Alternatively, all eight replicates of newborn ovaries were used in a one-sample Student's t-test to determine whether the mean normalized expression value for each element was statistically different from 1. False Discovery Rate 37 at a threshold of 5% was used as a multiple testing correction to decrease the number of false positives.
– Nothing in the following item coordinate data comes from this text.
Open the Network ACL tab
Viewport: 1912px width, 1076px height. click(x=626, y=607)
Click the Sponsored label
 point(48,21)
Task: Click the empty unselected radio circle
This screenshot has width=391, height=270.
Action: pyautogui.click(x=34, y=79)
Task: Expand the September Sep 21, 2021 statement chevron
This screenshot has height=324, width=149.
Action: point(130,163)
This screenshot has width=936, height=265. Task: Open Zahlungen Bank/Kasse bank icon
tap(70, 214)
Total RNA (~50 μg) was obtained from newborn normal and Figla null ovaries with an RNeasy mini kit (Qiagen, Valencia, CA). The presence of MSY2 and the absence of ZP2 transcripts was assayed by one-step qRT-PCR according to the manufacturer's protocol (Qiagen, Valencia, CA) using oligonucleotide primers (see Additional file 3) to confirm the identity of Figla null ovaries. Poly(A)⁺ RNA was isolated with oligo d(T)-conjugated magnetic beads (Dynal-Invitrogen, Carlsbad, CA) and 5 μg was used to construct libraries using a modification 79 of the original SAGE protocol 80. The final concatenated ditags were cloned into Bluescript pKS (Stratagene, La Jolla, CA) using the BamHI site for blue-white screening. Plating, picking, DNA preparation and sequencing were performed at the NIH Intramural Sequencing Center (NISC). Low quality sequence data were eliminated by Phred analysis.
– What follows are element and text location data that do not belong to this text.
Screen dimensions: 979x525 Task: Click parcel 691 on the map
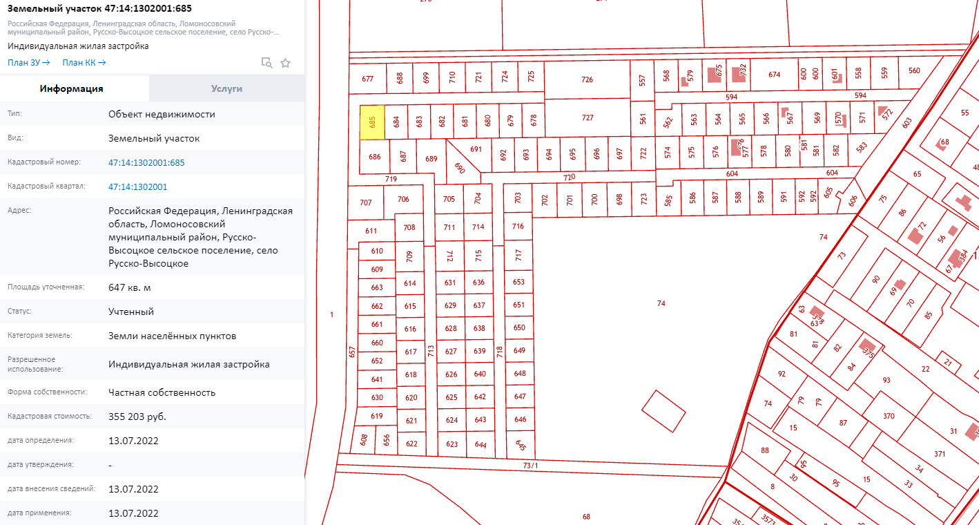(476, 149)
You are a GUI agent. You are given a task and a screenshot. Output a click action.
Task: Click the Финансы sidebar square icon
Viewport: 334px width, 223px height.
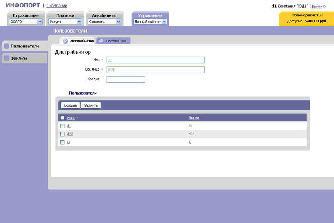click(x=7, y=58)
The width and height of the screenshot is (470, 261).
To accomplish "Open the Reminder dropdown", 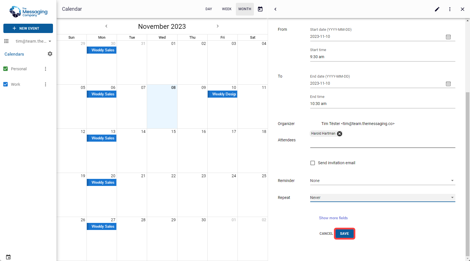I will [452, 181].
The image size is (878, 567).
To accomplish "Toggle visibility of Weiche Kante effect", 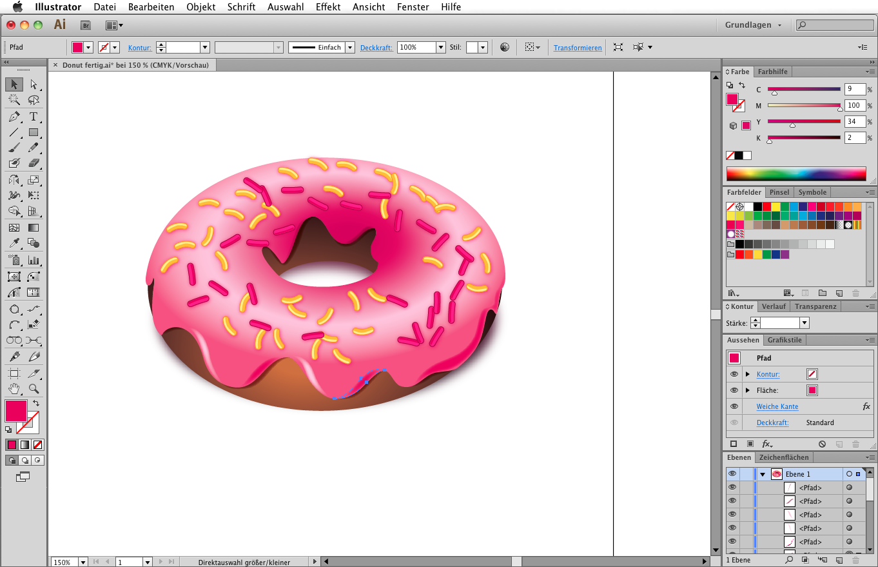I will [x=734, y=406].
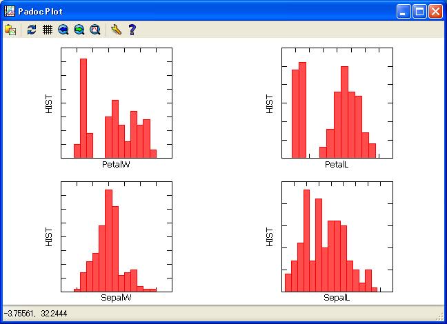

eSAGE 81 was used to extract tags and remove duplicate ditags from the raw sequencing data. 79,095 tags from the normal were compared to 77,851 tags from the Figla null libraries to determine statistically significant differences either by the Audic and Claverie test 20 using eSAGE 82 or Fisher's exact test 83 using IDEG6 21. Tags with ρ ≤ 0.05 were extracted from both lists and further analysis was performed on tags present at least 10 times in normal and absent from Figla null ovaries. These lists of tags were then mapped to Unigene clusters using reliable mapping from NCBI Unigne build #138. A group of 13 genes from the microarray data and 8 from the SAGE analysis that were up-regulated in normal newborn ovaries were selected for more detailed analysis based on their expression profile in the SOURCE data base at the Genetics Department at Stanford University 23.
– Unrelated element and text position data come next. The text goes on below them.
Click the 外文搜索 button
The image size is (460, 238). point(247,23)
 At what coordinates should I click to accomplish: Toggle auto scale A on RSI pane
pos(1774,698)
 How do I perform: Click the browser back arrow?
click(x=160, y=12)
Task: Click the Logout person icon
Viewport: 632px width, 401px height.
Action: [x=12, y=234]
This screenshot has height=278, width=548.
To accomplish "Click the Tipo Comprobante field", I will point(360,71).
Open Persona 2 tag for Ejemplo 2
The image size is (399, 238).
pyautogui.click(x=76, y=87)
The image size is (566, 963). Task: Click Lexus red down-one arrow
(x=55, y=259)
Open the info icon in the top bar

Transcript abundance was determined by quantitative real-time polymerase chain reaction (qRT-PCR) on an ABI 7700 HT Sequence Detection System (Applied Biosystems, Foster City, CA) using QuantiTect SyBR green PCR kit (Qiagen, Valencia, CA) and primers (see Additional file 3) designed by Primer Express 2.0 (Applied Biosystems, Foster City, CA). Independently obtained biological samples (2–6), analyzed in triplicate were normalized to HPRT (averaged for tissue or developmental time point) and expressed as an average (± s.e.m). PCR products from the SAGE analysis were separated by agarose gel electrophoresis and stained with ethidium bromide (0.1 ug/ml). Tissue-specific expression for the in situ hybridization was performed on ovarian sections obtained from normal, 6–8 week old mice. Ovaries were fixed (4% paraformaldehyde, PBS, pH 7.4), and processed for paraffin sections (5 μm) which were then re-hydrated stepwise through alcohol washes (100%, 70%, 50%, 30%) and distilled water prior to PBS. Sections were hybridized with sense or antisense probes (200 ng/ml) (see Additional file 4) labeled with digoxigenin (DIG) according to the manufacturer's instructions (GenPoint, Dako, Carpenteria, CA) except for the use of rabbit anti-DIG-HRP antibodies (1:200, Dako, Carpenteria, CA). Sections were then counter-stained with hematoxylin and de-hydrated stepwise in ethanol (30%, 50%, 70%, 100%) prior to permount mounting (Fisher Scientific, Fair Lawn, NJ). Images were acquired with an Axioplan microscope equipped with a CCD camera using AxioVision software (Carl Zeiss, Gottingen, Germany).